Week 43: Sick


The stats:

I have studied Yiddish for 291 days
I have studied Yiddish flashcards for a total of 174 hours
I have reviewed 3,494 individual flashcards

I have come down with a cold, which is thoroughly unsurprising. Moving from one state to another to start a new job is extremely stressful, and, worse, I have been staying in my mother's townhouse with my dog, my girlfriend, my mother, and her boyfriend, and he has a cough severe enough that he wakes up at night to go downstairs to bark for a half hour or so.

I have been likewise coughing, and achy, and exhausted, and so took a break yesterday from plugging new vocab words into my flashcard program. It's probably for the best, as today was another day when I was swamped with sentences that I have a hard time learning, and so I could have spent an hour or more studying, and that's too much when you're feeling punk. I was foggy enough not to be able to remember words I know quite well, like the numbers. "Acht," I would say aloud, bewildered. "Acht? Acccccchhhhttt?" It means eight.

It occurs to me that I have not spent much time discussing the how-tos of my studies, probably because different things are going to work differently for everybody. As I mentioned, I based my studies on one book that argues that instead of memorizing grammar rules, you should just memorize examples of grammar rules, and your brain will do the rest of the work. This has turned out not to be true at all. There is a Yiddish word, zikh,and it's reflective particle, whatever that means. It must be important, because it shows up in sentences all the time. Ikh lern zikh Yiddish, I am studying Yiddish. Haltn zikh, to persevere. But I'm buggered if I know how to use it properly.

Here is advice I will give, because I am sure others will find it useful: Feel free to go in and change your flashcard if you're having trouble memorizing something. I had a bunch of words for genitals in my collection, but, of course, they are all actually euphemism for genitals, but I put a bunch of cartoon images of actual genitals on my flashcards.
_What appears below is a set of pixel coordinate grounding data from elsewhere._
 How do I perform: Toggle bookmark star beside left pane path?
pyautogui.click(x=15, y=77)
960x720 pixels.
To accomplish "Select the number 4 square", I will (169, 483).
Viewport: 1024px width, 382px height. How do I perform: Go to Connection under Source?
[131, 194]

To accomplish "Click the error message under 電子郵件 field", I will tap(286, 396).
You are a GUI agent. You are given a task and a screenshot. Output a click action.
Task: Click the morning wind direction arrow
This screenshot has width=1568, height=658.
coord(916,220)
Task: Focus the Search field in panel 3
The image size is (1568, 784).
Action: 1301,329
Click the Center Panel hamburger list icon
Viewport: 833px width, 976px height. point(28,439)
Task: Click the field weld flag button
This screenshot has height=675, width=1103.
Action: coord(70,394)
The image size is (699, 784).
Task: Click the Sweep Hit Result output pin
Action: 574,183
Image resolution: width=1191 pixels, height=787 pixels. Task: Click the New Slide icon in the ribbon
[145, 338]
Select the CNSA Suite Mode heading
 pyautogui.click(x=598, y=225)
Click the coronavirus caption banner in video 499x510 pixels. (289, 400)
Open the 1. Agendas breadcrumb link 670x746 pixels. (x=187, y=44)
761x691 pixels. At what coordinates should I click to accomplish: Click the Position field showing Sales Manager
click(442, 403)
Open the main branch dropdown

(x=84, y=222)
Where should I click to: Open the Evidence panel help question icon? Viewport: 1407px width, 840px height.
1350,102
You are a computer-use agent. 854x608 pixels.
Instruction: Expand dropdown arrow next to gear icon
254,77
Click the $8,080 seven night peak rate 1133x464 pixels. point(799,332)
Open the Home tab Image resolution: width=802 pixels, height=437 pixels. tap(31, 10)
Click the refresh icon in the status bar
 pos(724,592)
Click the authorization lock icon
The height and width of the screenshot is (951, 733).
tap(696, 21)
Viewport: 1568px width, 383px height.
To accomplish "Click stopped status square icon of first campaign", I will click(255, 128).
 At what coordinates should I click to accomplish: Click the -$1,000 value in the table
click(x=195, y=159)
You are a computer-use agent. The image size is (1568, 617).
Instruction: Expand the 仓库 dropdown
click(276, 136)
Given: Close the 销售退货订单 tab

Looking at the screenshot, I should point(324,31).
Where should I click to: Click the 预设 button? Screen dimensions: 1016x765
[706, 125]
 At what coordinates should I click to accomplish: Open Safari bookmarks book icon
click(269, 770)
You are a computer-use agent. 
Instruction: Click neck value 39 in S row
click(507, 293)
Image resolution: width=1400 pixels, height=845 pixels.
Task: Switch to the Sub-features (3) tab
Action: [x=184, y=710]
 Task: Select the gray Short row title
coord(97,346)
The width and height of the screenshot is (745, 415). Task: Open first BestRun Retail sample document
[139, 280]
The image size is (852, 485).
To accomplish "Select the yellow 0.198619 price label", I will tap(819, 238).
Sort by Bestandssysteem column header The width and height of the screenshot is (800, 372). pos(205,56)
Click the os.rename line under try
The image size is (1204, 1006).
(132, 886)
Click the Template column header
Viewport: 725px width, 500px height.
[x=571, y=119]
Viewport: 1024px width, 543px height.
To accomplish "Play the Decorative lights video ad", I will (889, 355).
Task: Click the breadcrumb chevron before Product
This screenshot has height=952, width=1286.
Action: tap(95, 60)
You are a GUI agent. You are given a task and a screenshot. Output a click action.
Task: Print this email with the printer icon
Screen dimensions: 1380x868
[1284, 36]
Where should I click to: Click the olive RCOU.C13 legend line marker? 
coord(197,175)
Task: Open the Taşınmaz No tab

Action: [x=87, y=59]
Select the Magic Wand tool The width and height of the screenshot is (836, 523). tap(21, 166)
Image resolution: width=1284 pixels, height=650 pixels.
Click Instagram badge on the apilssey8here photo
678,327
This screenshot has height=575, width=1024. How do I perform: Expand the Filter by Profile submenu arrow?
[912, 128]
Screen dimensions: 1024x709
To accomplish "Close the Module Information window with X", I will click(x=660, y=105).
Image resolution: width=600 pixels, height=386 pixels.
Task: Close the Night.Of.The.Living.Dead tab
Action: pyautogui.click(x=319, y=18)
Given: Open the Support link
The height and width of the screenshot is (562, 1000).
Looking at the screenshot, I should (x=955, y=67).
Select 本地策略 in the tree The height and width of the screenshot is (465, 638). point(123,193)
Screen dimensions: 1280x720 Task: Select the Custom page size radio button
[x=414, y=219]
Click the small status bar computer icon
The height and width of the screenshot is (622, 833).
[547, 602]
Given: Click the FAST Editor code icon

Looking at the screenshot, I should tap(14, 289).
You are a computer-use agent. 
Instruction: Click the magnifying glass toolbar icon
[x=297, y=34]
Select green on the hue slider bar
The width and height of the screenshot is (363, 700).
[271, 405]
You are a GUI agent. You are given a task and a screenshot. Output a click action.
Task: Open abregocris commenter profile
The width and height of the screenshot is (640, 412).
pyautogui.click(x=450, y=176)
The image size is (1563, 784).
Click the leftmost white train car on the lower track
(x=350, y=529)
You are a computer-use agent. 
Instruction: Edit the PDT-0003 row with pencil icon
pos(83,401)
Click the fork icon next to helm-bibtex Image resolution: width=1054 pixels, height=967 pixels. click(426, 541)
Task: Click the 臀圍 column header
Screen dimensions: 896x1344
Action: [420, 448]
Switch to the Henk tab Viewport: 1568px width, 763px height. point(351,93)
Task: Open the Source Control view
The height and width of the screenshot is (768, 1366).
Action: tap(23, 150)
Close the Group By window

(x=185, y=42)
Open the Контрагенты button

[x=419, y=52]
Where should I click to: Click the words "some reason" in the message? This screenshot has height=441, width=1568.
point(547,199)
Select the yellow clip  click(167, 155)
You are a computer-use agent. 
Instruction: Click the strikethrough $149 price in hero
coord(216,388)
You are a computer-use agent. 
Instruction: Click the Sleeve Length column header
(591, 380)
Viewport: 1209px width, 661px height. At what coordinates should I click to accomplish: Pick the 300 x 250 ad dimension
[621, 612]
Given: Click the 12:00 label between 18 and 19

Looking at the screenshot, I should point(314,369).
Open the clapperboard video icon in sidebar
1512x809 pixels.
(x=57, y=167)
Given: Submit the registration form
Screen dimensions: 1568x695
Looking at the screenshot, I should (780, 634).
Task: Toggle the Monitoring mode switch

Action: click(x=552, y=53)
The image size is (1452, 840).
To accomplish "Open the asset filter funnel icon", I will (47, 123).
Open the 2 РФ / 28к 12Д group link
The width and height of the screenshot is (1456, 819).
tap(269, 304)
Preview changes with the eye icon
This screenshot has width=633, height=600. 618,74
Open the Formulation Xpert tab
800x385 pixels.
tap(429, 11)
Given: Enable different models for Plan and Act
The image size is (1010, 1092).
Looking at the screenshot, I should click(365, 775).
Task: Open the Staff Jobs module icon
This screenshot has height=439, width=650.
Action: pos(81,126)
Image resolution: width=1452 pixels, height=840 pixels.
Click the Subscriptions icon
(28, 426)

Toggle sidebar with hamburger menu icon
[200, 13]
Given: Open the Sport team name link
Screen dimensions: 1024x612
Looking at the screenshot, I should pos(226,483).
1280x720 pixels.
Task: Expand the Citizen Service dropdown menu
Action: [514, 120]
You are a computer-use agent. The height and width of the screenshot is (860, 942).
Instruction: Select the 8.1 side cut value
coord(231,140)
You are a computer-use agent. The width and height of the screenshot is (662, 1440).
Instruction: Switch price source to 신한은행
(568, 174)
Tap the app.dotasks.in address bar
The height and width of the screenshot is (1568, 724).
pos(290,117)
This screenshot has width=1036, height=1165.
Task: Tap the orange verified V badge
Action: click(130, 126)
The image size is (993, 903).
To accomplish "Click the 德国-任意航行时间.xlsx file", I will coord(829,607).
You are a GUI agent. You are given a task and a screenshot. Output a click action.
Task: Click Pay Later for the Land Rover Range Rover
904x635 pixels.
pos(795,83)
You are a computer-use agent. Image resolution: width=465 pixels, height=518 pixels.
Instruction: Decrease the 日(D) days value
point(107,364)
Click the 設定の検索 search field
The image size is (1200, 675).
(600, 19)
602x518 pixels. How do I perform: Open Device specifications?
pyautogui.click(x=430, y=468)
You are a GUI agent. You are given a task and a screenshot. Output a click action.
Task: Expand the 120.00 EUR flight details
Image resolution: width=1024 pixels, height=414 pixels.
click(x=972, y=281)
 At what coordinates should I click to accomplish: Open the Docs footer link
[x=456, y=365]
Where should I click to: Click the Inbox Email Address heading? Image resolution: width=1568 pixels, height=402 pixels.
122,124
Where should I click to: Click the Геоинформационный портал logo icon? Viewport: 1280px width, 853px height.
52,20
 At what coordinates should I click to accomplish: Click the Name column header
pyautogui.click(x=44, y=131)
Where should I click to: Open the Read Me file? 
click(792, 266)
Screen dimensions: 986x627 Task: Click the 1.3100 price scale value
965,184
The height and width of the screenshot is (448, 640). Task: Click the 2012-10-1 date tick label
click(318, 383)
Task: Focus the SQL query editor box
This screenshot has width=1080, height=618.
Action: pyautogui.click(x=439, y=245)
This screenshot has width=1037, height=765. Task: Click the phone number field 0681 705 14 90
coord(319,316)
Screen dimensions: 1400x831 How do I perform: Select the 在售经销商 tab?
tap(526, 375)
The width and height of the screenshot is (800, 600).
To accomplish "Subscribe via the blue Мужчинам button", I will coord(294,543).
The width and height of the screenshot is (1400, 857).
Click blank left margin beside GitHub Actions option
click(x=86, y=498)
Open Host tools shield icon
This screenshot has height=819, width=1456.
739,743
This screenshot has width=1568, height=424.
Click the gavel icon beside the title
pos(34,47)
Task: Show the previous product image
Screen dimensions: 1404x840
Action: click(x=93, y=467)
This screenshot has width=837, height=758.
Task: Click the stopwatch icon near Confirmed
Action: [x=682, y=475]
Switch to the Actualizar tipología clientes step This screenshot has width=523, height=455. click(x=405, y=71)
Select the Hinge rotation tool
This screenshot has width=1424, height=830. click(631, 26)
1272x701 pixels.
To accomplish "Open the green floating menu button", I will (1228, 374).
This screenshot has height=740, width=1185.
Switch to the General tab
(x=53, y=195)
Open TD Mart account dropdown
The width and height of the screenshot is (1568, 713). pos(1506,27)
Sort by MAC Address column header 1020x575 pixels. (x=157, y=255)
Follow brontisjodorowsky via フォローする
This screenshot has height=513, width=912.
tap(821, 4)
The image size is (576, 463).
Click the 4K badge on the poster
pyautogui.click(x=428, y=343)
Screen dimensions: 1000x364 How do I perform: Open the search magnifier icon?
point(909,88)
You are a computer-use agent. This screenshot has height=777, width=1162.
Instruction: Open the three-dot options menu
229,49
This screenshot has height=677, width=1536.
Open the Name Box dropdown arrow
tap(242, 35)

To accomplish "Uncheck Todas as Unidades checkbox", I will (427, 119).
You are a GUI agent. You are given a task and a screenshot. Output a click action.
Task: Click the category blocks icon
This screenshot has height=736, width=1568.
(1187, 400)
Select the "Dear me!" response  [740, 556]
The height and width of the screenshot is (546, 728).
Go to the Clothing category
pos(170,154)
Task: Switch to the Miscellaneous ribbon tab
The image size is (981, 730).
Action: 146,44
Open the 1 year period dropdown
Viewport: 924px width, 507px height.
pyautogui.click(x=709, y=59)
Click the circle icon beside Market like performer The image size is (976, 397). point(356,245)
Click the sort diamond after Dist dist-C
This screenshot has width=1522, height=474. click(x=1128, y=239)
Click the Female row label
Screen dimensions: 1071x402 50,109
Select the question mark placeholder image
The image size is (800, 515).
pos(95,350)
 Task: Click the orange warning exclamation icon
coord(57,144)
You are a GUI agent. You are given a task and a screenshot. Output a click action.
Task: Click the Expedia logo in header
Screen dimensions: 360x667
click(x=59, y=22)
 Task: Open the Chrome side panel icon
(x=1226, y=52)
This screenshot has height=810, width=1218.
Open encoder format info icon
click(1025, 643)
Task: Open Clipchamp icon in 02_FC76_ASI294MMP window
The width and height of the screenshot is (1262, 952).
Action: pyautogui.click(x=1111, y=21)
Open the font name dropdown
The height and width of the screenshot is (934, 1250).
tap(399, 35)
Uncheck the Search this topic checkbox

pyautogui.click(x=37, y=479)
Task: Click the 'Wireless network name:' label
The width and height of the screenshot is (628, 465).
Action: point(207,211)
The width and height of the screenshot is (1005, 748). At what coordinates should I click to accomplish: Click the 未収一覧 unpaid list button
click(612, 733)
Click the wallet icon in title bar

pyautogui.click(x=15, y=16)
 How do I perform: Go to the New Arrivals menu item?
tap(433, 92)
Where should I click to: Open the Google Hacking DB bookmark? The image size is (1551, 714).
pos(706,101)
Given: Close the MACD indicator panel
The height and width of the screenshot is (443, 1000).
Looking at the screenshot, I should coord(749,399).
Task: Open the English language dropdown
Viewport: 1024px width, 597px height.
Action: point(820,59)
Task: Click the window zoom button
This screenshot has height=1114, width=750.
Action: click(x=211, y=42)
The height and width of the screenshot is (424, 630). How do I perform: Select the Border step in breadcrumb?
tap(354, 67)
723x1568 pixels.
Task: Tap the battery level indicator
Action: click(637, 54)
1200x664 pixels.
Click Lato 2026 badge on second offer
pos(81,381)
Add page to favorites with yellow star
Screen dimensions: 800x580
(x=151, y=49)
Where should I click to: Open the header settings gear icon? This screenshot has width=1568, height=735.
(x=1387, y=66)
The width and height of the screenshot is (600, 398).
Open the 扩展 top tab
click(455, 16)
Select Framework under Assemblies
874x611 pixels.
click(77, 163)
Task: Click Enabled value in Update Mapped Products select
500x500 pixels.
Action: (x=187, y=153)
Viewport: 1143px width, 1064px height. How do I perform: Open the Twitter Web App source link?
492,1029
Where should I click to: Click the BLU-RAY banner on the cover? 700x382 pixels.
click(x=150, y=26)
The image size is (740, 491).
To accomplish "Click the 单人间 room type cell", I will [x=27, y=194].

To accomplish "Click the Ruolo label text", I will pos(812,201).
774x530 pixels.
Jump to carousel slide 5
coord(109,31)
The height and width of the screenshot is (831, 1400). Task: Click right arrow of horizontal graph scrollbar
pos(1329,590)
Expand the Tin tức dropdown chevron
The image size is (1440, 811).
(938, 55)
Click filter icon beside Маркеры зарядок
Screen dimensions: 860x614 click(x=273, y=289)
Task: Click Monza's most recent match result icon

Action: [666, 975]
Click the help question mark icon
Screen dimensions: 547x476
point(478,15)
As a result, I couldn't remember a blessed thing. Is that supposed to be a schmuck or a schlong? Is that a piege or a knish?

This was solved quite easily by putting an image of the non-euphemistic use of the word: A schlong is a snake, for example, so by having both a cartoonish dong and a rattler on the flashcard, I can remember which version of the word is in play.

Also, if a word is pronounced differently than it is spelled (which especially happens with Hebrew and Aramaic loan words), I go ahead and transcribe the proper pronunciation, because there is no way I will remember it otherwise.

I have to modify my flashcards all the time, in fact. I started this project with just a word list, and it did not identify the genders of the words, and Google turned out to be spectacularly wrong on most of the words. So once I got a better dictionary, I went through and corrected the genders. As it turns out, as with English, a single Yiddish word can mean several things.

For a while I was giving each of those things their own flashcards, but it proved to be impossible to remember all possible permutations of a word when they are scattered across thousands of flashcards and show up once every few weeks. Now I just group all the meanings together on a single flashcard when they are similar: Breg, for example, means coast, shore, edge, and border, and those are all similar enough to go on one flashcard.

However, toyb means both deaf and dove, and those are different enough that they need their own flashcards, and I just have to remember that there are two very different meanings for that one word.

And sometimes I have picked an image that just does not tell me what the word or phrase is. I'll stare at in, utterly befuddled, and when I look at the words I can't remember why I picked the image to go with it. When that happens, I change the image. If I don't immediately know what the image is referencing, it is the wrong image.

As I mentioned earlier, if no image at all communicates the word I am learning, I look for an image that actually has the translation written on it. I have found I quickly ignore the English version of the word anyway and focus on the image.

I had not thought I would have to think this hard about flash cards. I guess you never learn on thing, but instead learn the thing that you want to learn, and also learn the things that you have to learn to learn the thing that you want to learn.

I would have no idea how to say that in Yiddish. There is probably a zikh in there somewhere, but where?